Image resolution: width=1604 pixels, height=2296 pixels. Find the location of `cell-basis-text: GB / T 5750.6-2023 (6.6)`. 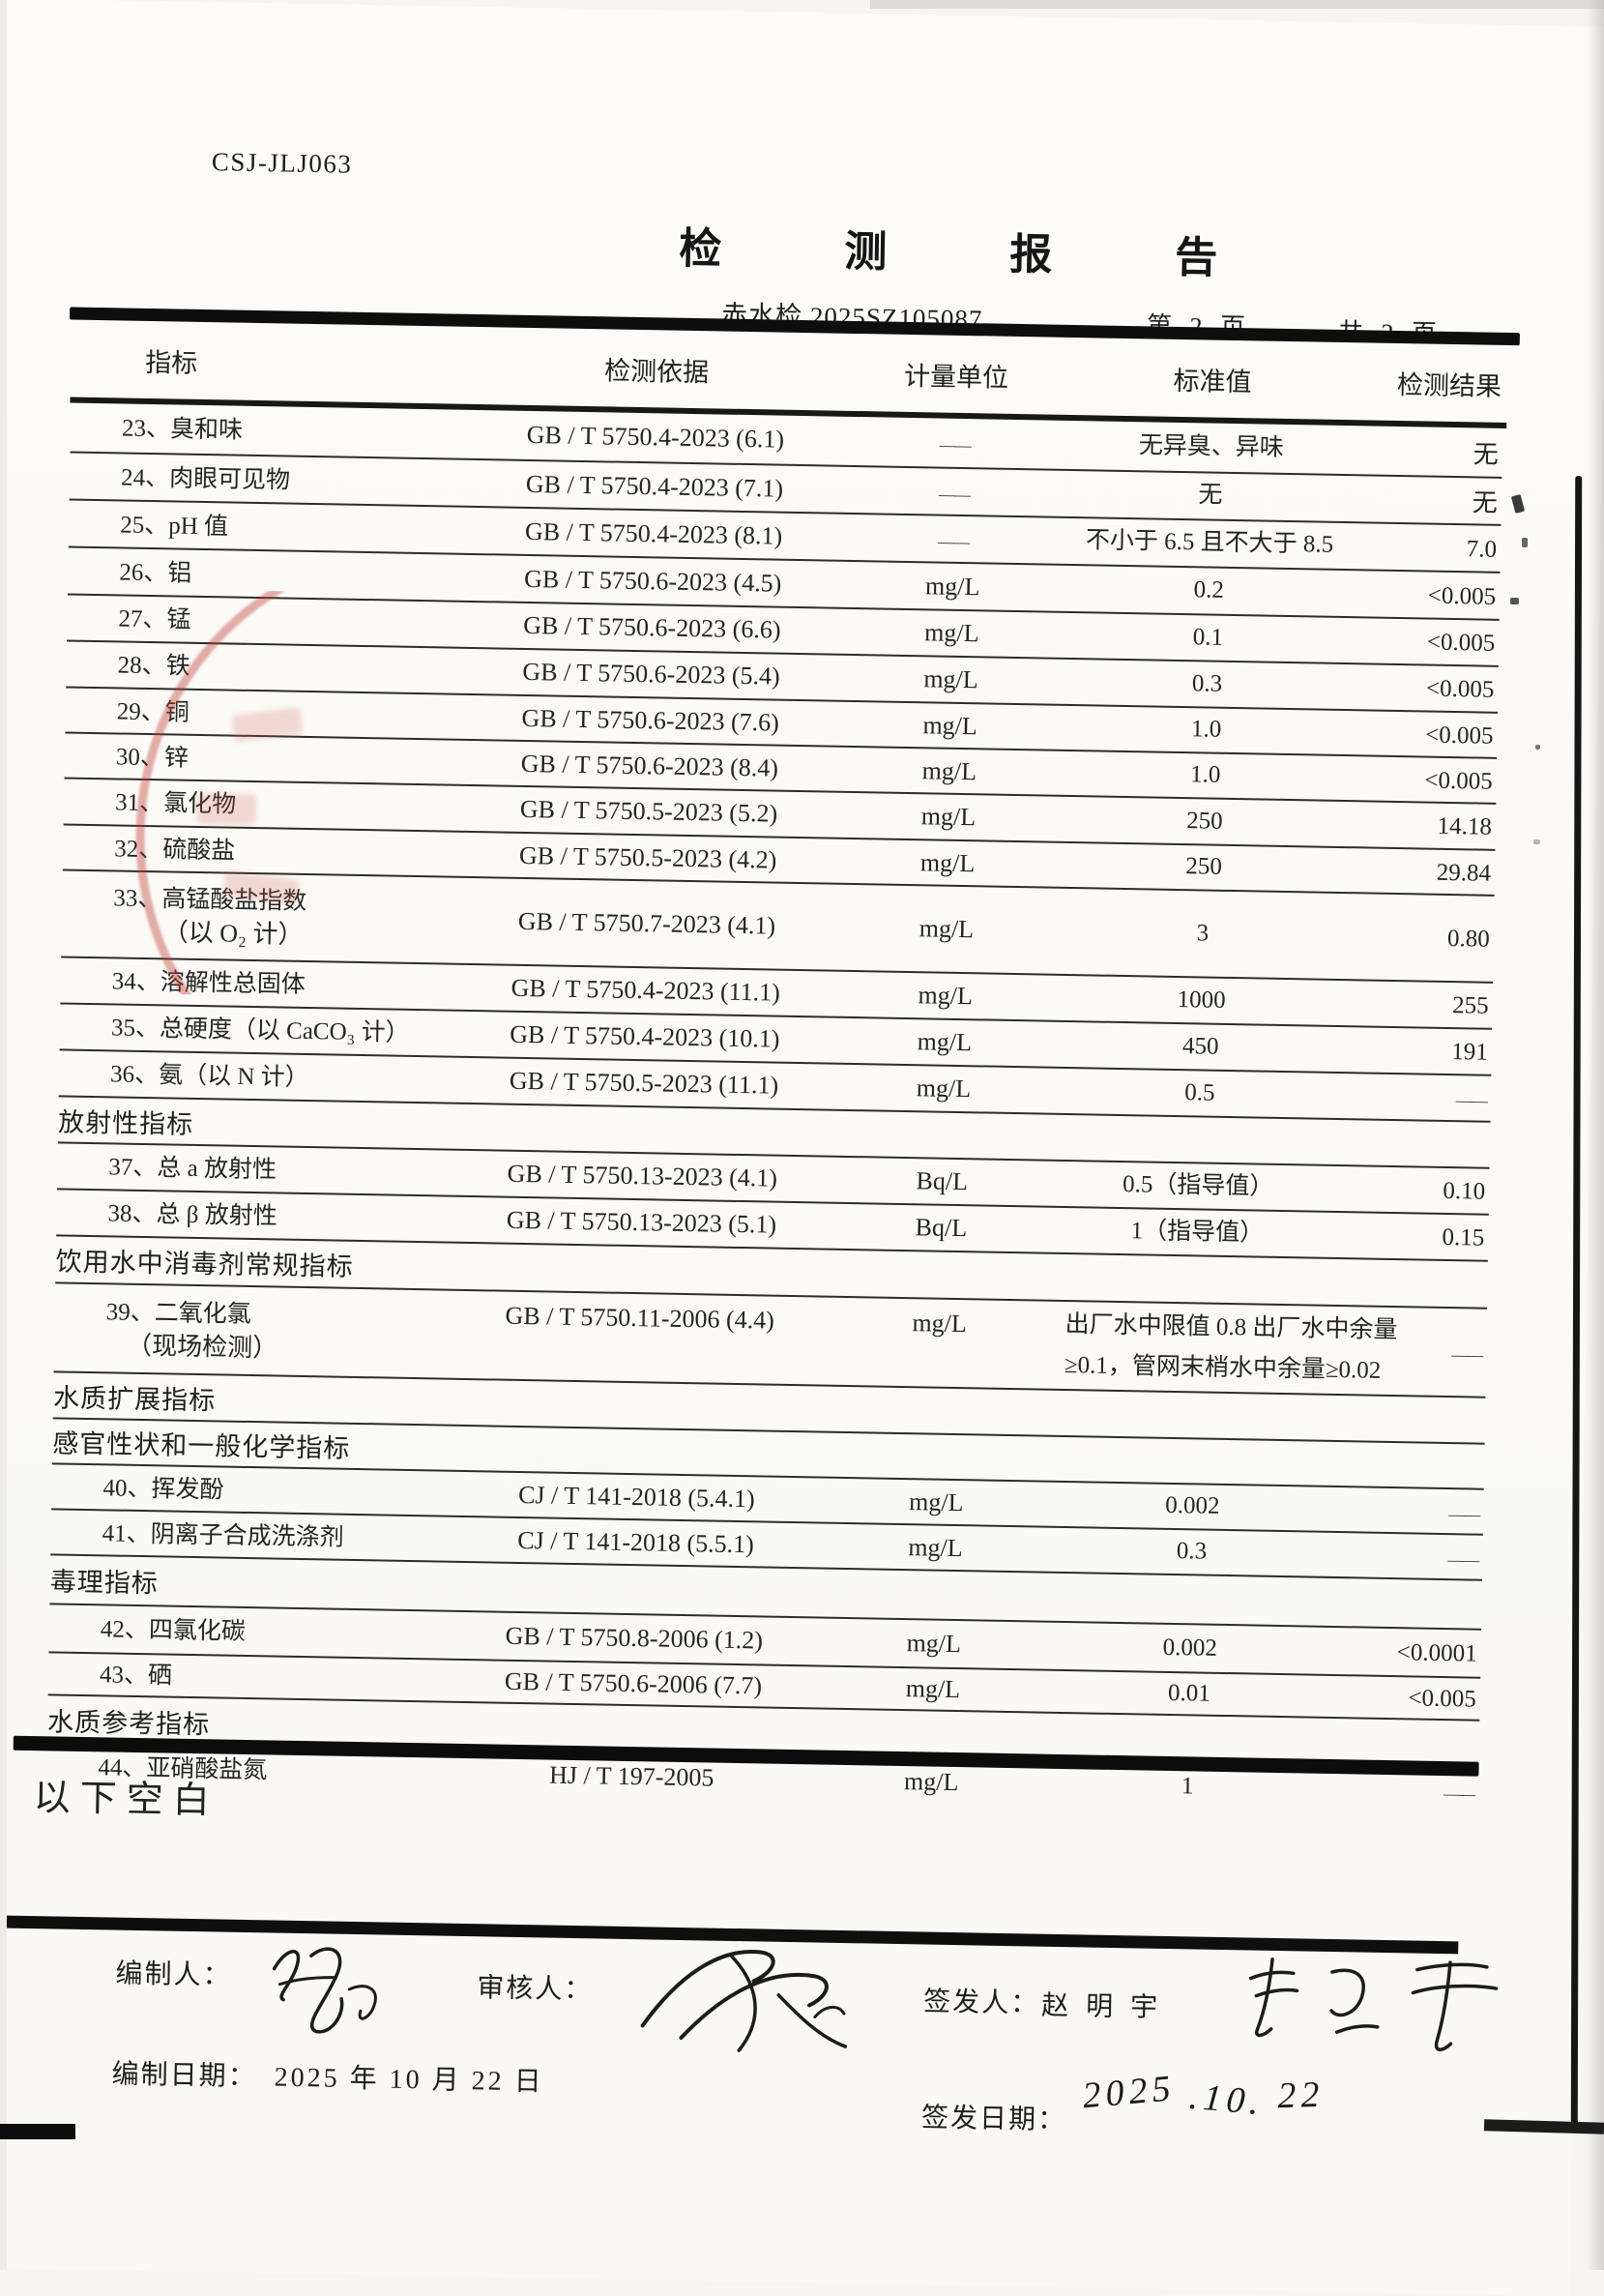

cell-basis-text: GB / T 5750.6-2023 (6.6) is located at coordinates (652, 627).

^^^^

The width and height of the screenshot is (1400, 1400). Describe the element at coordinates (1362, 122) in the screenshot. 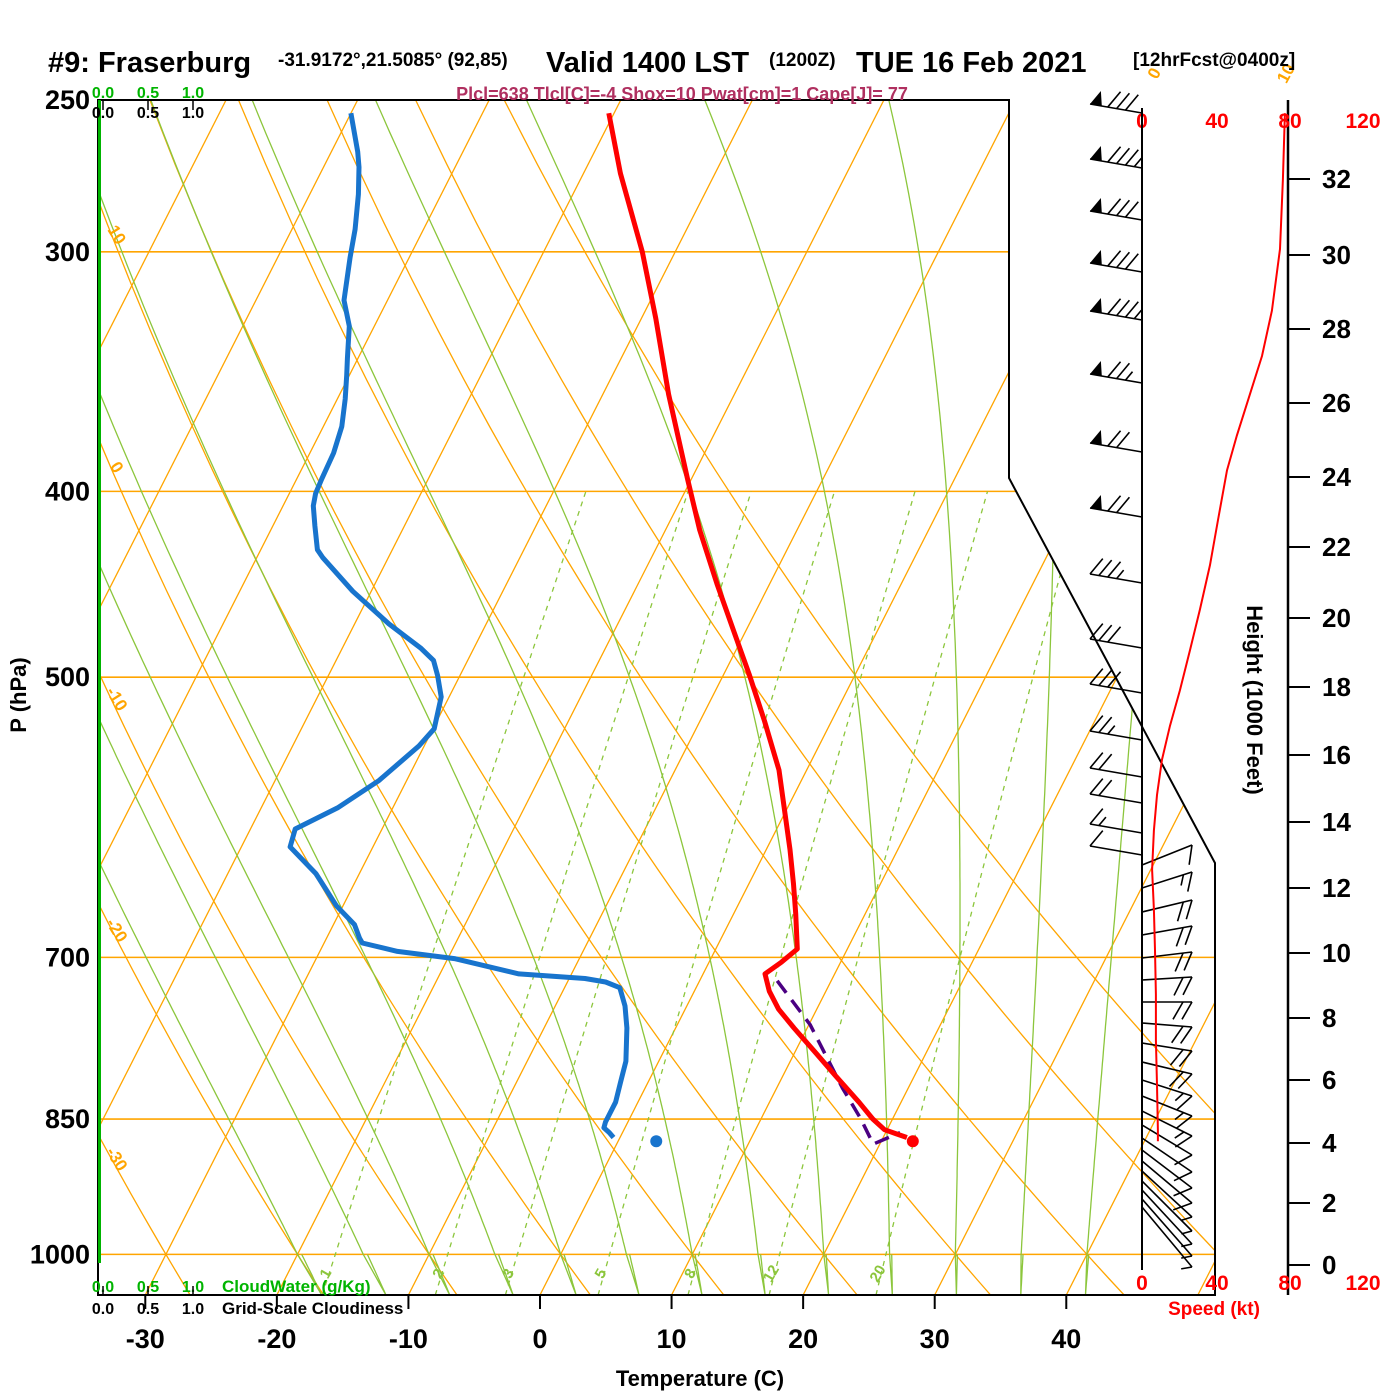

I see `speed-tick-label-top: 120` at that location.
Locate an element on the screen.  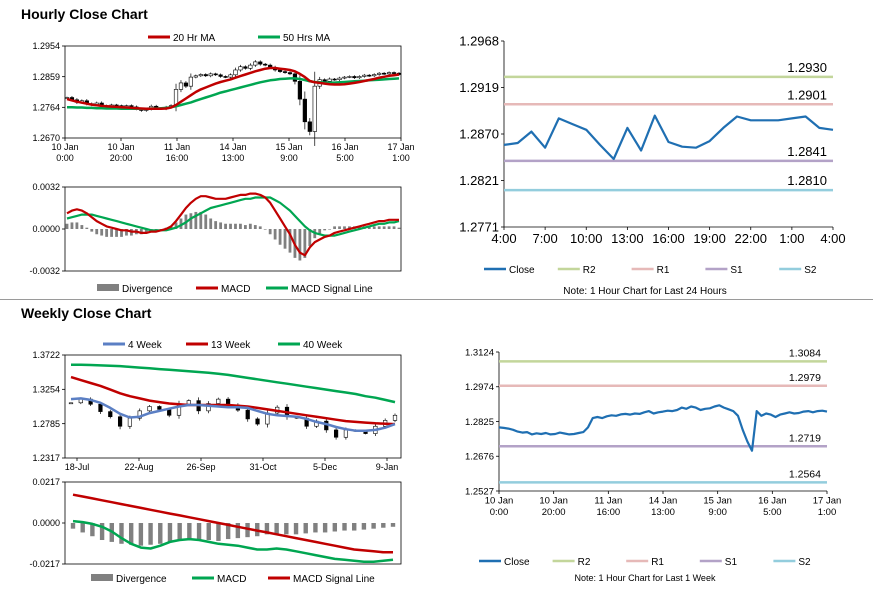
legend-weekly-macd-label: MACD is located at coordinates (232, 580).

^^^^

• **Cosa fare**: Scrivi come elenco numerato le righe che vanno da quella che contiene "Image resolution: width=1604" fino a quella che contiene "cell-basis-text: GB / T 5750.6-2023 (6.6) is", comprese tutte e due, saltando le righe vuote. Lascia fuori le immagini.

• **Risposta all'esercizio**:
1. Image resolution: width=1604 pixels, height=2296 pixels. Find the location of `cell-basis-text: GB / T 5750.6-2023 (6.6)`. 
2. cell-basis-text: GB / T 5750.6-2023 (6.6) is located at coordinates (652, 627).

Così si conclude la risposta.